Virginia A. McHugh nació en marzo de 1929 en Bogota (prenúnciese bogóura), un suburbio de New Jersey de nueve mil habitantes que debe su nombre a la familia Bogert, una de las primeras en poblar el sector a finales del siglo XIX. Allí Virginia fue a la universidad, se casó con un farmacéutico, y dedicó el resto de su vida a criar a sus 4 hijos y a viajar regularmente con su marido, John M. McHugh. Poco después de haberse casado, en el 53, John le regaló a Virgina una valija de cuero rojo marca Samsonite que hoy está a la venta por 49 dólares en Junk, una tienda de artefactos de segunda mano que más que un mercado de pulgas, una bodega o un depósito, es un sitio de culto, un homenaje a las cosas que ya no sirven, un museo de la basura.

Ver a un indigente dormido en una silla reclinomática en buen estado en la mitad de la calle no es un evento extraordinario en Nueva York. Al contrario: ver a la gente botar las cosas que ya no usa sin importar el estado en que estén es sorprendentemente normal. Ver, entonces, una estantería en perfecto estado el frente de un edificio no es solo una anomalía. Es una oportunidad.

Mucha gente se aprovecha de que la gente bota las cosas y arma su casa a punta de recoger lámparas, colchones, comedores y cuadros de un paisaje impresionista con un graffiti encima que dice “Out of Order”. Pero nadie, hasta ahora, hasta que Ellen Baranoff lo dio por armar Junk, había consolidado una tienda de baratijas y rarezas que, por insólitas, pierden practicidad y ganan sensibilidad. Esto es, de nuevo, una exhibición de basura.

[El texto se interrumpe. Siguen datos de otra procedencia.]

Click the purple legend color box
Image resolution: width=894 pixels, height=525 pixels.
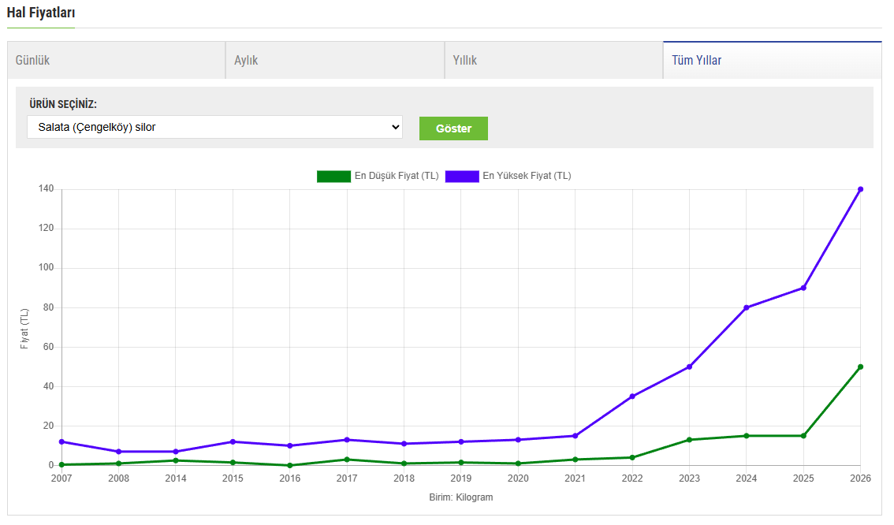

“La basura de un hombre es el tesoro de otro hombre. Pero la basura de Nueva York, bueno, eso es arte”, dice el slogan de NYC Garbage, la compañía de Justin Gignac, un artista que en el 2001 empezó a enfrascar negativos, pedazos de cinta, cuerdas, escarapelas y platos usados en unos cubos de plástico transparente que hoy están en muchos de los escritorios de la oficinas más pijas del West Village. La basura y Nueva York son como hermanos, sobre todo si pensamos que en el 2001 cerraron el basurero más grande del mundo en Staten Island, el Fresh Kills Landfill, por falta de medidas preventivas. La basura en Nueva York sirve y es bella.

Y por eso Junk es un sitio excepcional. Porque así Baranoff, de 68 años, parezca restarle relevancia a su establecimiento, el trabajo que hizo en los últimos 25 años, recopilando este mar de artilugios aparentemente inútiles, es increíble. Dice ella que la manera como lo hizo es un secreto, que la tienda que cerró hace 4 años para abrir esta era más pequeña, y que su objetivo en la vida no es ser famosa. Pero es evidente que la recolección es producto de mucho caminar y recoger alrededor de Nueva York. Ellen es, en otras palabras, una recicladora con clase.

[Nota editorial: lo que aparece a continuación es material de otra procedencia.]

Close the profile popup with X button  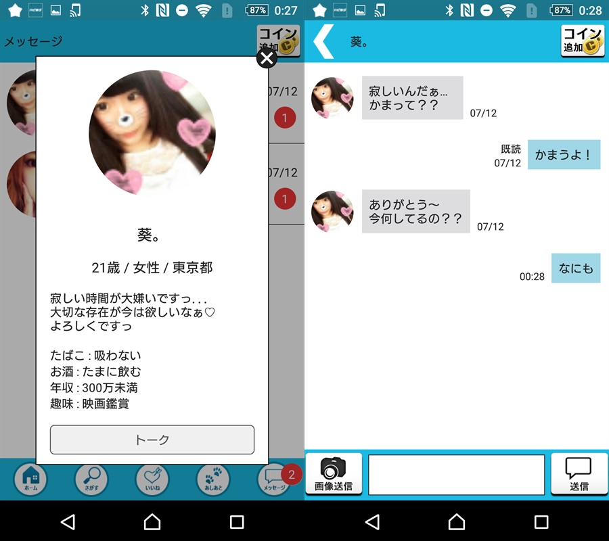click(x=267, y=59)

De ahí que en Junk, una tienda de al menos una hectárea de grande, se encuentre lo inimaginable en grandes cantidades. Es decir, un retrato gigante del 53 con un señor de bigote en un marco de carey (49 dólares); un plato enorme lleno de botones ($0.75 centavos c/u); un acetato del primer disco de The Velvet Underground, The Velvet Underground & Nico ($23); un VHS de aeróbicos con Cindy Crawford ($1); un muñeco de Tasmania ($0.75); un tenedor de plata ($2); un butaco forrado en charol plateado con escarcha ($40); una lámpara en forma de elefante ($50); una maleta de cuero violeta marca Lady Baltimore ($25); una máquina de escribir de 1954 marca Olivetti Underworld ($56); una edición del 38 de la enciclopedia de química del Smithsonian ($125); una televisión del 57 marca Admiral ($60); un cuadro de la cerveza Blue Ribbon con luz de neón incorporada ($90).

La mayoría de los comentarios que se encuentran en Internet sobre Junk critican sus altos precios. “Me estafaron y la dueña es una perra; me cobró 40 dólares por una mesa noche de juguete que no tenía una pata”, dice Christipher D, de Long Island City. ¿Acaso la basura tiene precio? Virginia A. McHugh, hoy una anciana de 80 años que pasa sus días, todavía en Bogota, entre la iglesia y unas terapias para su cadera artificial, piensa que 50 dólares es un regalo para lo que significa esa maleta roja Samsonite que le regaló su esposo John hace 56 años. Le pregunté si quería que comprara la maleta y se la llevara, pero ella no quiere que la maleta se muera con ella dentro de 10 años. Prefiere, más bien, que “un joven de Williamsburg la use para llevar sus utensilios para pintar”. “La basura —dice— es el símbolo que nos identifica como seres humanos”.